Lemma 1 holds because the octahedron can be split along the square plane, yielding two congruent tetrahedra $EABC$ and $FADC$.
To prepare each tetrahedron for gluing, cut the three edges forming the triangular face that lies on the square plane. For tetrahedron $EABC$, these are edges $AB$, $BC$, and $AC$. For tetrahedron $FADC$, cut edges $AD$, $DC$, and $AC$. After cutting, each tetrahedron can be positioned so that the cut triangular face coincides with the other tetrahedron’s corresponding triangular face, aligning all edges perfectly.
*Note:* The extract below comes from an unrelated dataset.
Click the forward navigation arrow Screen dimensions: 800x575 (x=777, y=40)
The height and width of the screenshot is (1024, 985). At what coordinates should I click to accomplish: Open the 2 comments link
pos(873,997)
This proves Lemma 2.
To confirm Lemma 3, consider cutting fewer than three edges on a tetrahedron. Cutting only one edge leaves a single edge free; a triangular face cannot be detached, so gluing along a face is impossible. Cutting two edges leaves only a hinge along the third edge; the triangular face cannot lie flat to match the other tetrahedron without distorting angles, which prevents formation of a regular octahedron. Thus, fewer than three cuts fail.
Finally, after cutting three edges per tetrahedron and gluing the triangular faces together, the resulting polyhedron has eight triangular faces, twelve edges, and six vertices, all with equal edge lengths, forming a regular octahedron. Lemma 4 is satisfied. The minimal total number of edges cut is therefore six.
The minimal number of edges that must be cut is $\boxed{6}$.
Verification of Key Steps
Reconsidering the cut count, if only two edges were cut on one tetrahedron, the third vertex of the triangular face remains attached, preventing proper face alignment. Testing two tetrahedra physically or via drawing confirms that no rotation or translation can place the two partially cut triangular faces together without distorting triangle side lengths.
Examining the gluing along three edges, each tetrahedron’s cut triangle exactly matches the other’s cut triangle, sharing all three edges. Counting edges, faces, and vertices after gluing confirms the polyhedron has eight faces, twelve edges, and six vertices, matching the regular octahedron’s combinatorial structure.
Verifying the tetrahedron decomposition within the octahedron ensures that no vertex duplication or misalignment occurs, confirming the minimal cut configuration is both necessary and sufficient.
Alternative Approaches
An alternative method is to consider unfolding both tetrahedra into planar nets and attempting all possible cuts combinatorially. One can enumerate triangles that could serve as gluing faces and verify which sets of edges, when cut, allow reassembly into an octahedron. This approach is more laborious and less intuitive but arrives at the same conclusion: three edges per tetrahedron are necessary. The geometric decomposition used in the main approach is preferable as it leverages symmetry and regularity, minimizing arbitrary case checking and providing a clear visualization of the octahedron’s structure.